In order to finance working capital defaults or financing transaction fees related to an initial business combination intent, our sponsor sponsor or partner of our sponsor or some of our executives and directors may lend us funds that are needed. If we complete our first combination of businesses, we would repay those borrowed amounts. In the event that our first business combination is not closed, we may use a portion of the working capital held outside the trust account to repay these borrowed amounts, but no proceeds from our trust account would be used for such a refund. Up to $1,500,000 of these credits can be converted into additional units of the post-business business, at the lender`s choice. The units would be identical to private placement units. The terms of these loans by our executives and directors, if any, have not been defined and there are no written agreements on these loans. We do not expect to obtain credit from parties other than our sponsor or an affiliate of our sponsor, as we do not believe that third parties will be willing to lend such funds and waive all rights in order to gain access to the funds in our trust account. Even if the current share price is lower than the exercise price, the warrant may still have some time value and can therefore be sold for something. If the trader decides to sell the option instead of exercising it, you sell the warrant in your trading account, as you would another stock or option.

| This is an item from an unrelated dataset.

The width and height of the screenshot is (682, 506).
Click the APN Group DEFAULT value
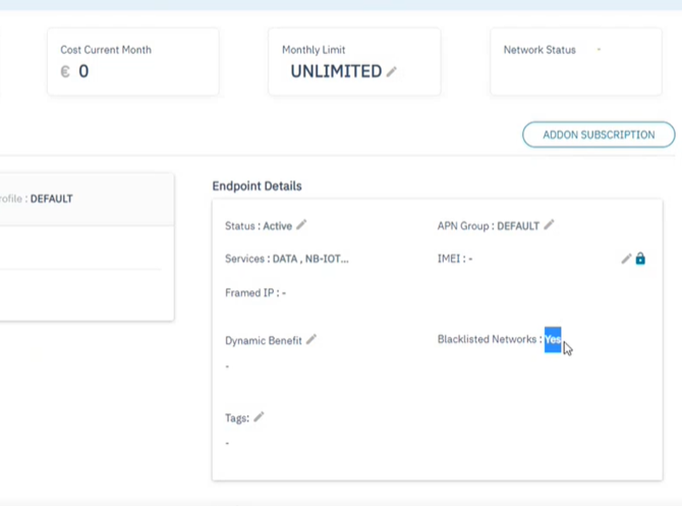click(x=518, y=226)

Set the price at which it should be sold, the quantity, and all the other order settings you want. The warrant may be based on a report chosen by the company. It may require five warrants for one action, or 10 or 20. If you are selling or exercising an option, make sure you know all the provisions of the warrant in order to finish with the number of shares (and exercise the number of warrants) you want. A warrant holder may exercise the warrant if the current share price is higher than the exercise price of the warrant. The holder of a war war war except as stated in the VectoIQ SEC reports (to the extent that the character of such disclosure appears in the content of these VectoIQ SEC reports, however, without any indication to which reference is made in the forward-looking statements, the “Risk Factors” and other information contained in them, as long as they are forward-looking or cautionary or related to forward-looking statements) (it is recognized that nothing in the such an SEC report is not considered amended or qualified. the insurance and guarantees provided in Section 5.01 (Corporate Organization), Section 5.03 (Capitalisation) and Section 5.04 (Authority on this agreement) and guarantees the company the following way: the founder and the anchor investor have purchased a total of 890.00 1000 private placement places (including 90,000 private placement units related to the exercise of the over-allotment option) at a price of USD 10.00 per private Placement Unit (8,900,000 USD in total) in a private placement. Each private offering unit consists of one common share (z.B common shares included in the private offering units, “private shares”) and a warrant (a private guarantee). Any private share warrant allows the holder to acquire a common share at a price of $11.50 per share, subject to an adjustment (see Note 6). Revenues from private investment funds were added to the proceeds of the IPO of the trust account. If the entity does not enter into a business combination period, the proceeds from the sale of the private trust units are part of the distribution of the liquidation to public shareholders and the private guarantees are worthless.